§ **Data shown**
━━━━━━━━━━━━━━━━

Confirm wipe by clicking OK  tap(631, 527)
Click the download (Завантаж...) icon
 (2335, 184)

━━━━━━━━━━━━━━━━

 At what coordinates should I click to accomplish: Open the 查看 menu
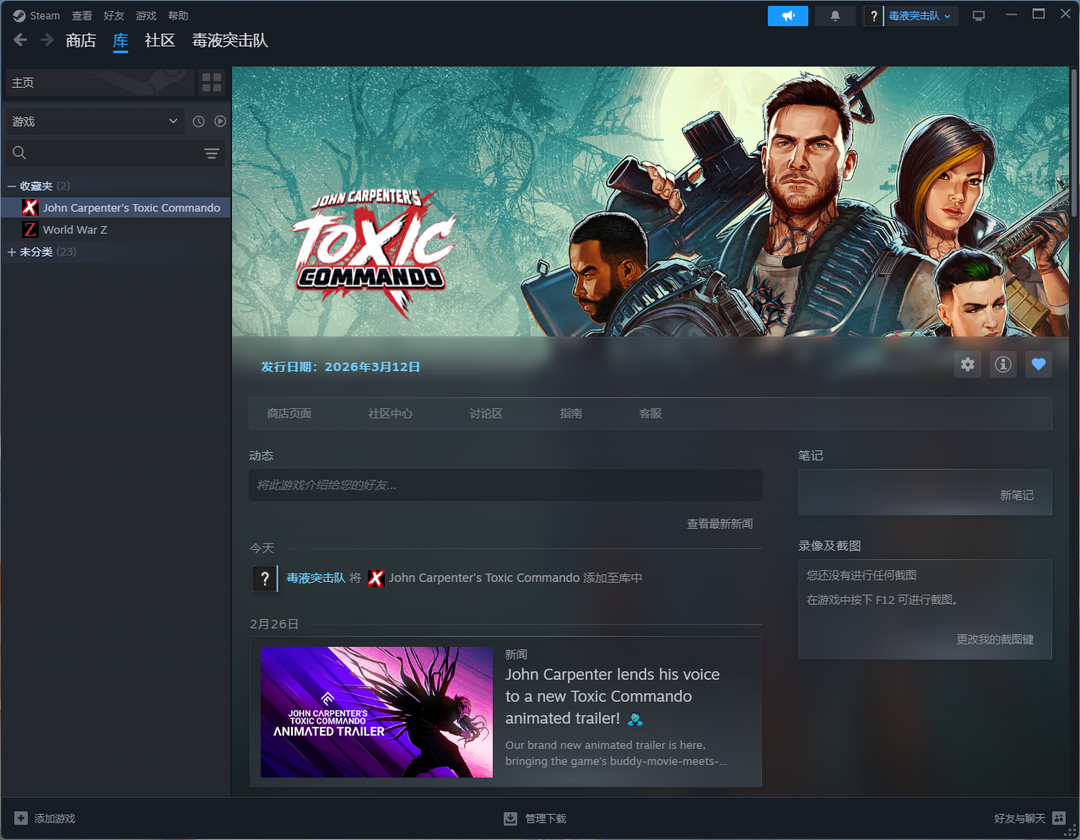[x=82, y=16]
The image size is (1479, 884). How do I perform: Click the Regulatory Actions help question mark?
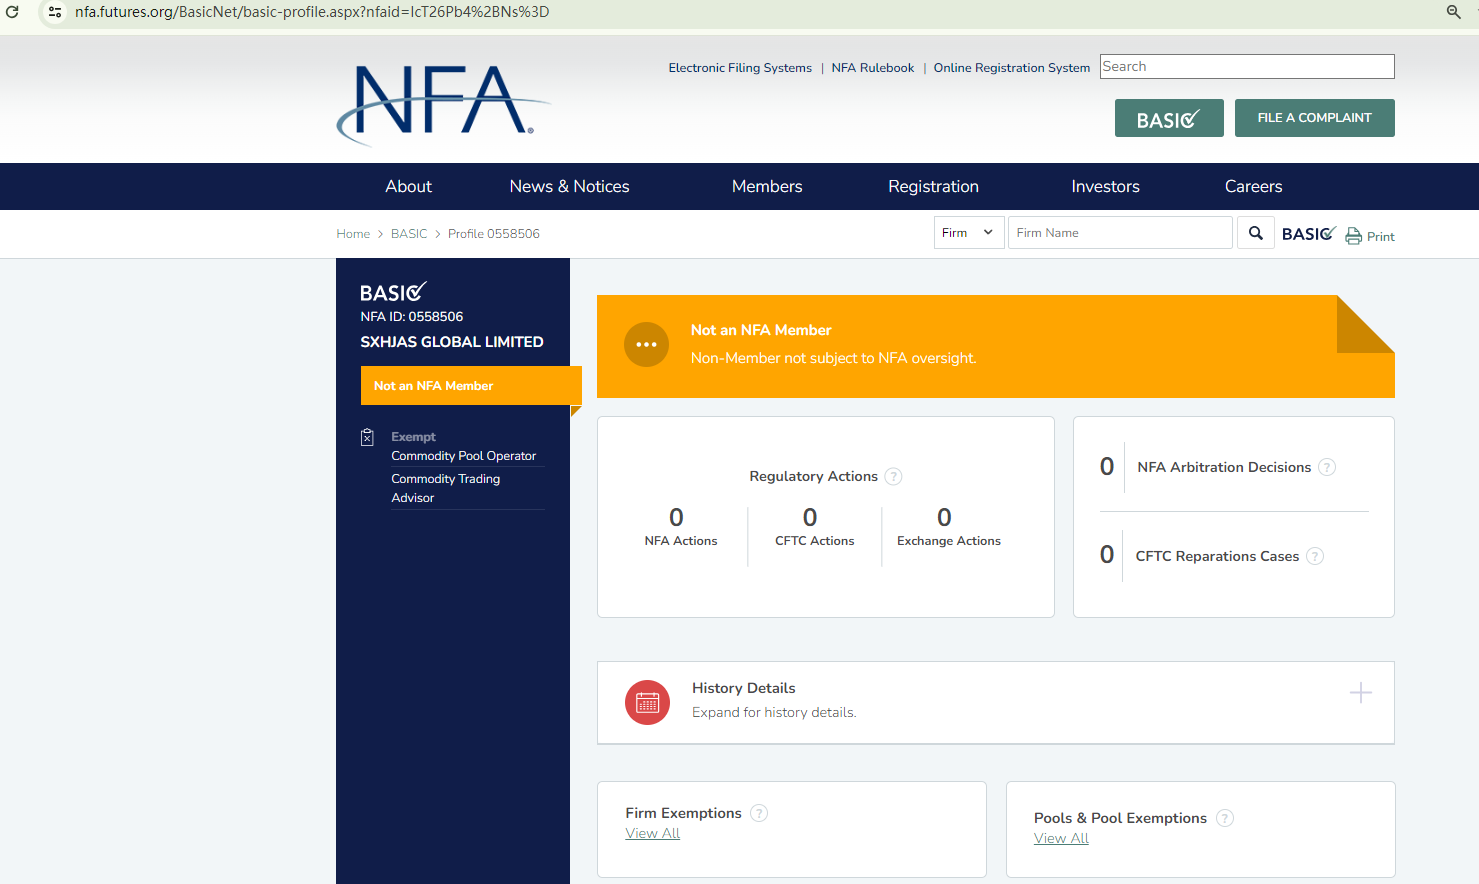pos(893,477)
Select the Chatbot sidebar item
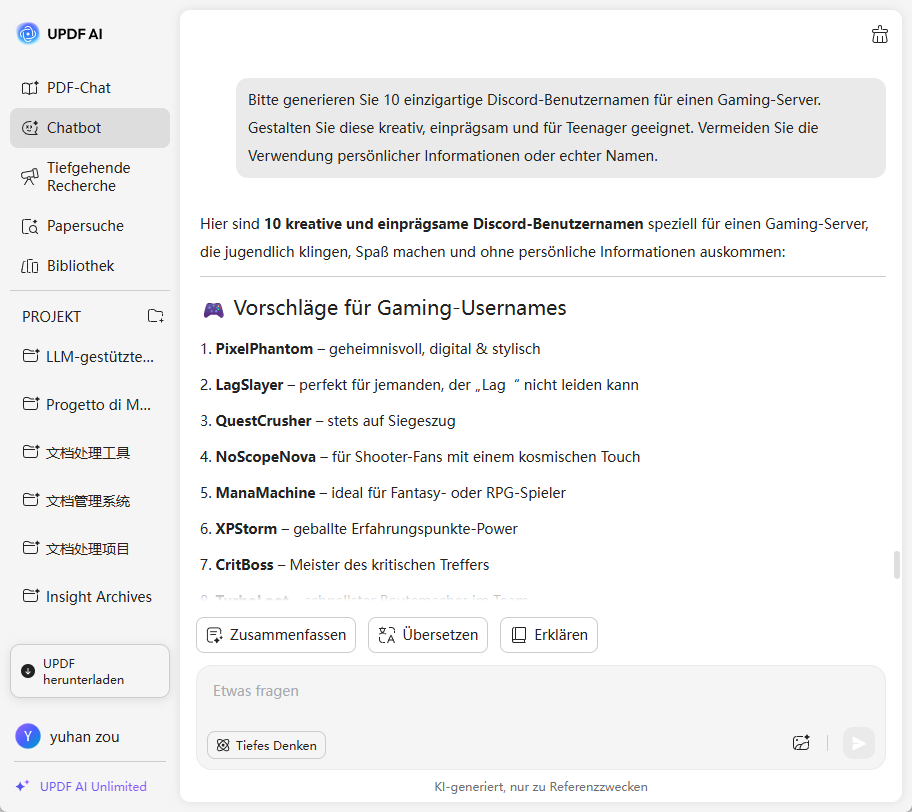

━━━━━━━━━━━━━━━━

Looking above, find the stretch of lines that opens with the one holding "At what coordinates" and closes with the one holding "Select the Chatbot sidebar item". Copy it exactly, pictures excluded.

§ **Written solution**
 At what coordinates should I click to accomplish: Open the 查看 menu
[x=82, y=16]
The image size is (1479, 884). How do I perform: Click the Regulatory Actions help question mark?
pos(893,477)
Select the Chatbot sidebar item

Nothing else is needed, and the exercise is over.